TASK PROMPT → Nothing but the lines from the start of the records through the line that contains "You are a computer-use agent. Image" is to be copied, and each is to be copied exactly.

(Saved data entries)
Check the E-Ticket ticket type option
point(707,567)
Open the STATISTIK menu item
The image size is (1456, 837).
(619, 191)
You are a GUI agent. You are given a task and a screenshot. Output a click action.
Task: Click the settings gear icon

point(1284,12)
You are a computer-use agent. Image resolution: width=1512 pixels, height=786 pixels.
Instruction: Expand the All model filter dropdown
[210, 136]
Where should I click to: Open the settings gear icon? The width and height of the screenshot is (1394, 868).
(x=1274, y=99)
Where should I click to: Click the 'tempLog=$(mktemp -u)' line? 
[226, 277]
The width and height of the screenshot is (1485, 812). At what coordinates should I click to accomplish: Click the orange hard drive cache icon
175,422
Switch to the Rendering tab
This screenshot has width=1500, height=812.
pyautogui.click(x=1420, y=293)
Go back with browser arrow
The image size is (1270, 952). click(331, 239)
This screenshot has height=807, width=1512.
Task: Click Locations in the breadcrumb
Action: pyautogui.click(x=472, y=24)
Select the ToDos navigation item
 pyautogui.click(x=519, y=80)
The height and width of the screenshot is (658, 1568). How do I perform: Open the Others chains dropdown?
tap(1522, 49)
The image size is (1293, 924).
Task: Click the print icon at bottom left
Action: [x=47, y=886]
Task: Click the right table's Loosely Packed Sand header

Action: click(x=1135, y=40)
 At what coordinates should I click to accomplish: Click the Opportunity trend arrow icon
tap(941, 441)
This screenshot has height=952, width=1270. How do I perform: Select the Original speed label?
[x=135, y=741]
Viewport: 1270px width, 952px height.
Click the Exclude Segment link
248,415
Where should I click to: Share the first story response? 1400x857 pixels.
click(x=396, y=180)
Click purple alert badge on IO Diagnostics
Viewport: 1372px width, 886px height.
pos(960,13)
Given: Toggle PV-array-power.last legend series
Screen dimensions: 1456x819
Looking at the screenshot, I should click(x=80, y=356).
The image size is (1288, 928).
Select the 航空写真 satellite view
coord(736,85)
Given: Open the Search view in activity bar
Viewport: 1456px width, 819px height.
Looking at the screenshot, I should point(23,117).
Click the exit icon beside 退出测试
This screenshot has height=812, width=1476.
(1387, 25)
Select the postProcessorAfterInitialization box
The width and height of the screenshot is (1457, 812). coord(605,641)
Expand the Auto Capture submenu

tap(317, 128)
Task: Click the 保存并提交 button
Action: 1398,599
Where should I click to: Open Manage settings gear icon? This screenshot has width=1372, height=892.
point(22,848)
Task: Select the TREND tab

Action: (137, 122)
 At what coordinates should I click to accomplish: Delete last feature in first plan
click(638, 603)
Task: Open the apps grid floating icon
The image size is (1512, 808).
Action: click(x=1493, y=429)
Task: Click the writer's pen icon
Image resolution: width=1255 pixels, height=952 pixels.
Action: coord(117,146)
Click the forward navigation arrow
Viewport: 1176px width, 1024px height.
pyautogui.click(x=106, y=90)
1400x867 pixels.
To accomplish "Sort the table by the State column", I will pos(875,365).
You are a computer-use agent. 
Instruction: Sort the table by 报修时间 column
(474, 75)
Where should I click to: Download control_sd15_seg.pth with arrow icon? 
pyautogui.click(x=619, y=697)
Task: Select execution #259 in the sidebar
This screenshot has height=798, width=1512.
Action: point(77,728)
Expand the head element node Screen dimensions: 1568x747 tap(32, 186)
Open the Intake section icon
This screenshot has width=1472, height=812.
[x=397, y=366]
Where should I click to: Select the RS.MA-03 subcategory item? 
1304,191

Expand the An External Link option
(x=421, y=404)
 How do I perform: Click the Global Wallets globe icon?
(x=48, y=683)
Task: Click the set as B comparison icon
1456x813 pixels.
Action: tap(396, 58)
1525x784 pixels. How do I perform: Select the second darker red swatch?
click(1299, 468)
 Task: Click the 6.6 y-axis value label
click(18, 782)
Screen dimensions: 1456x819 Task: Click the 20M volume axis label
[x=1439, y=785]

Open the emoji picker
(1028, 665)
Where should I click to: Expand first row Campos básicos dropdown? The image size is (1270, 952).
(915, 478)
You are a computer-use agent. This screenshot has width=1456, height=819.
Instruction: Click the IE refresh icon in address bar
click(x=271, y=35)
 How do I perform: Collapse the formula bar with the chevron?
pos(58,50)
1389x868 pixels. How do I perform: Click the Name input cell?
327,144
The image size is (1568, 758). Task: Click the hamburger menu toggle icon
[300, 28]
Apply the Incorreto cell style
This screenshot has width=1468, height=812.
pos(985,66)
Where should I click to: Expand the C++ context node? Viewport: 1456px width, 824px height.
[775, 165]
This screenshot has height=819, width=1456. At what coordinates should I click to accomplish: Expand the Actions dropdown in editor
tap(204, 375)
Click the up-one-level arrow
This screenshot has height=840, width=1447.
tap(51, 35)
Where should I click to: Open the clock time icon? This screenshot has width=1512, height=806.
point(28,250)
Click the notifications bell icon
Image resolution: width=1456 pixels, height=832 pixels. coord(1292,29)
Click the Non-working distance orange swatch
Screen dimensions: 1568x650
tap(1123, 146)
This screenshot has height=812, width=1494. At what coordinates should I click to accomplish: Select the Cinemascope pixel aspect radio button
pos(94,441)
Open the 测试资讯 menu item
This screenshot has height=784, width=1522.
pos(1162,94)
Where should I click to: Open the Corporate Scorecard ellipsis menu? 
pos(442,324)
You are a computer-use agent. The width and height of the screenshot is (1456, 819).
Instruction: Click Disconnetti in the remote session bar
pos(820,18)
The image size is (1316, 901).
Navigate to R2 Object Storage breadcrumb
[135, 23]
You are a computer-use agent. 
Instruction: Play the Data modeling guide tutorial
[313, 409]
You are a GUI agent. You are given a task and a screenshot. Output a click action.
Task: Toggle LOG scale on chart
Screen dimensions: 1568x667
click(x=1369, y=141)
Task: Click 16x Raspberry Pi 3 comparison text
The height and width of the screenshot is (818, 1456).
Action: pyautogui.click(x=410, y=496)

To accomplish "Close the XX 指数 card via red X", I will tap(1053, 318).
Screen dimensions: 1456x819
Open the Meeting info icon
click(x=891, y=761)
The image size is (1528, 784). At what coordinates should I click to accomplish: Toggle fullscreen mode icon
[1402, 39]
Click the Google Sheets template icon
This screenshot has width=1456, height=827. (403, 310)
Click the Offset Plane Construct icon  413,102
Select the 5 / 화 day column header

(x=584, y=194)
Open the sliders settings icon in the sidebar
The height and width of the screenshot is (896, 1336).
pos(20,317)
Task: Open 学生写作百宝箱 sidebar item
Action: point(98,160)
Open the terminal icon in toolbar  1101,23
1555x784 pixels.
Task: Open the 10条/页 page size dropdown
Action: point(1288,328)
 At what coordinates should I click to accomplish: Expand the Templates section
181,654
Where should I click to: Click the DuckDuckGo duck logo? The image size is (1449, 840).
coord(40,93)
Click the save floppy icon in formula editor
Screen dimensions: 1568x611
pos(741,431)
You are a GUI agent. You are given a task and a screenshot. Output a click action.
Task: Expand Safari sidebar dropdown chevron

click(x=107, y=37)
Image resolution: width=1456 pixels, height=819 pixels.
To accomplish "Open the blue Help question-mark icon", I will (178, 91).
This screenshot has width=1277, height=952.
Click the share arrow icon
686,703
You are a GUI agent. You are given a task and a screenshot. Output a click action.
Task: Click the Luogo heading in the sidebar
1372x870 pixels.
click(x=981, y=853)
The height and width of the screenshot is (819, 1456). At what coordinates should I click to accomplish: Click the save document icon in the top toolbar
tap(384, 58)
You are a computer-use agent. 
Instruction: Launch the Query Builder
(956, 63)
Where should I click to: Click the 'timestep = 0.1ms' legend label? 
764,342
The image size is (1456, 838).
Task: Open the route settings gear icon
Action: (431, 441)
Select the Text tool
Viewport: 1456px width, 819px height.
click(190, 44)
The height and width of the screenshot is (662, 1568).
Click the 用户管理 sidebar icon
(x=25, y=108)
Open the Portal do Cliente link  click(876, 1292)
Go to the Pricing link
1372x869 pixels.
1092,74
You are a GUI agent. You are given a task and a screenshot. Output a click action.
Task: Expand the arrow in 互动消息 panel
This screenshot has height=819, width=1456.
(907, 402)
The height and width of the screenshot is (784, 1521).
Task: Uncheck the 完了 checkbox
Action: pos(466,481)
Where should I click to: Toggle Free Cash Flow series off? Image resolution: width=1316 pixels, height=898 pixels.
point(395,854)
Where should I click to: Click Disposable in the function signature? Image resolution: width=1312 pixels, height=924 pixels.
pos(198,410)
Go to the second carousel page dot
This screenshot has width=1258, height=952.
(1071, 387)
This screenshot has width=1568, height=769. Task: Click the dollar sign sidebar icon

EXPECTED OUTPUT →
Check the E-Ticket ticket type option
point(707,567)
Open the STATISTIK menu item
The image size is (1456, 837).
(619, 191)
You are a GUI agent. You are given a task and a screenshot. Output a click action.
Task: Click the settings gear icon

point(1284,12)
You are a computer-use agent. Image resolution: width=1512 pixels, height=786 pixels.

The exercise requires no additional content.